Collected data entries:
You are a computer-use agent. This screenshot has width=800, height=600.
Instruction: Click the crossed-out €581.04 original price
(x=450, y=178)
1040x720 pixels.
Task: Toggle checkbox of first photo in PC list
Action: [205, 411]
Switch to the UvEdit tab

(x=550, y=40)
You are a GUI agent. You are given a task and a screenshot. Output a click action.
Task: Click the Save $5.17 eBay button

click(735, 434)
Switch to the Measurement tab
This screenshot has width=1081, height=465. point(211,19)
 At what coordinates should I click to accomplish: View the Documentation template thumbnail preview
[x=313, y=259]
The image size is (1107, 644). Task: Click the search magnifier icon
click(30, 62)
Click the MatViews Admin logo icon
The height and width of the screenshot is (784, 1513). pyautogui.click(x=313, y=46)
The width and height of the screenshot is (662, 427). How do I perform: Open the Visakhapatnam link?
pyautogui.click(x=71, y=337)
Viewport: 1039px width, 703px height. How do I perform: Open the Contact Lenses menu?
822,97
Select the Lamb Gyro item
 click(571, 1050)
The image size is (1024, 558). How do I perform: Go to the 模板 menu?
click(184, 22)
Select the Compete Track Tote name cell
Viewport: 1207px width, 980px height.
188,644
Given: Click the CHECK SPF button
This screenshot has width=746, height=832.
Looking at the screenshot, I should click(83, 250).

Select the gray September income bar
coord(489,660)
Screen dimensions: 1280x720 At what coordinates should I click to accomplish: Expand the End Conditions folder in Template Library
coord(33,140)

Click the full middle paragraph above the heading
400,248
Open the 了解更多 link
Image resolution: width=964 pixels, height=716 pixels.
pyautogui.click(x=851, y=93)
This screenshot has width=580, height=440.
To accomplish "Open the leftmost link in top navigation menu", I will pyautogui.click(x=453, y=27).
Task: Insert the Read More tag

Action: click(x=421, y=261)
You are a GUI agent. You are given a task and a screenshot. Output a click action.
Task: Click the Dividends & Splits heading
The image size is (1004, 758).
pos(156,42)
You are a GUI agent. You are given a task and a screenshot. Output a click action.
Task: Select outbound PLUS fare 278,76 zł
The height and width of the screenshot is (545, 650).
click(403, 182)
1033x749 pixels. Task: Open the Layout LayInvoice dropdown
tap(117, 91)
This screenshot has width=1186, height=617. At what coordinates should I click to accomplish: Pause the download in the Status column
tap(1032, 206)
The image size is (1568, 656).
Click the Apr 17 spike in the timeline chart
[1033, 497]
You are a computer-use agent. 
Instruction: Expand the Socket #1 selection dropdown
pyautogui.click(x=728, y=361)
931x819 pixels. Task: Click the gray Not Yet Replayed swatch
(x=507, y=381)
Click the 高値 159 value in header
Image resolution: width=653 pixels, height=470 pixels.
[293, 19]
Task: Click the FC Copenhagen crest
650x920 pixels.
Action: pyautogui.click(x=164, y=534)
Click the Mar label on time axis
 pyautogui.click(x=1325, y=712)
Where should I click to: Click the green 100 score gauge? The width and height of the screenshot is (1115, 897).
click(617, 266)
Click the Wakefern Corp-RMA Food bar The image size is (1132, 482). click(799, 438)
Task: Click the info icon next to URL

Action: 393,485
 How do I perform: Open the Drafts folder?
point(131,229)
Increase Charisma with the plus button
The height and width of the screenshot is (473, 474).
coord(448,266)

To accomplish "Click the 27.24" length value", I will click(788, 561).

TASK OBJECTIVE – In this exercise, you retype all of the data exactly as it appears above.

WRITTEN SOLUTION –
You are a computer-use agent. This screenshot has width=800, height=600.
Instruction: Click the crossed-out €581.04 original price
(x=450, y=178)
1040x720 pixels.
Task: Toggle checkbox of first photo in PC list
Action: [205, 411]
Switch to the UvEdit tab

(x=550, y=40)
You are a GUI agent. You are given a task and a screenshot. Output a click action.
Task: Click the Save $5.17 eBay button

click(735, 434)
Switch to the Measurement tab
This screenshot has width=1081, height=465. point(211,19)
 At what coordinates should I click to accomplish: View the Documentation template thumbnail preview
[x=313, y=259]
The image size is (1107, 644). Task: Click the search magnifier icon
click(30, 62)
Click the MatViews Admin logo icon
The height and width of the screenshot is (784, 1513). pyautogui.click(x=313, y=46)
The width and height of the screenshot is (662, 427). How do I perform: Open the Visakhapatnam link?
pyautogui.click(x=71, y=337)
Viewport: 1039px width, 703px height. How do I perform: Open the Contact Lenses menu?
822,97
Select the Lamb Gyro item
 click(571, 1050)
The image size is (1024, 558). How do I perform: Go to the 模板 menu?
click(184, 22)
Select the Compete Track Tote name cell
Viewport: 1207px width, 980px height.
188,644
Given: Click the CHECK SPF button
This screenshot has width=746, height=832.
Looking at the screenshot, I should click(83, 250).

Select the gray September income bar
coord(489,660)
Screen dimensions: 1280x720 At what coordinates should I click to accomplish: Expand the End Conditions folder in Template Library
coord(33,140)

Click the full middle paragraph above the heading
400,248
Open the 了解更多 link
Image resolution: width=964 pixels, height=716 pixels.
pyautogui.click(x=851, y=93)
This screenshot has width=580, height=440.
To accomplish "Open the leftmost link in top navigation menu", I will pyautogui.click(x=453, y=27).
Task: Insert the Read More tag

Action: click(x=421, y=261)
You are a GUI agent. You are given a task and a screenshot. Output a click action.
Task: Click the Dividends & Splits heading
The image size is (1004, 758).
pos(156,42)
You are a GUI agent. You are given a task and a screenshot. Output a click action.
Task: Select outbound PLUS fare 278,76 zł
The height and width of the screenshot is (545, 650).
click(403, 182)
1033x749 pixels. Task: Open the Layout LayInvoice dropdown
tap(117, 91)
This screenshot has width=1186, height=617. At what coordinates should I click to accomplish: Pause the download in the Status column
tap(1032, 206)
The image size is (1568, 656).
Click the Apr 17 spike in the timeline chart
[1033, 497]
You are a computer-use agent. 
Instruction: Expand the Socket #1 selection dropdown
pyautogui.click(x=728, y=361)
931x819 pixels. Task: Click the gray Not Yet Replayed swatch
(x=507, y=381)
Click the 高値 159 value in header
Image resolution: width=653 pixels, height=470 pixels.
[293, 19]
Task: Click the FC Copenhagen crest
650x920 pixels.
Action: pyautogui.click(x=164, y=534)
Click the Mar label on time axis
 pyautogui.click(x=1325, y=712)
Where should I click to: Click the green 100 score gauge? The width and height of the screenshot is (1115, 897).
click(617, 266)
Click the Wakefern Corp-RMA Food bar The image size is (1132, 482). click(799, 438)
Task: Click the info icon next to URL

Action: 393,485
 How do I perform: Open the Drafts folder?
point(131,229)
Increase Charisma with the plus button
The height and width of the screenshot is (473, 474).
coord(448,266)

To accomplish "Click the 27.24" length value", I will click(788, 561).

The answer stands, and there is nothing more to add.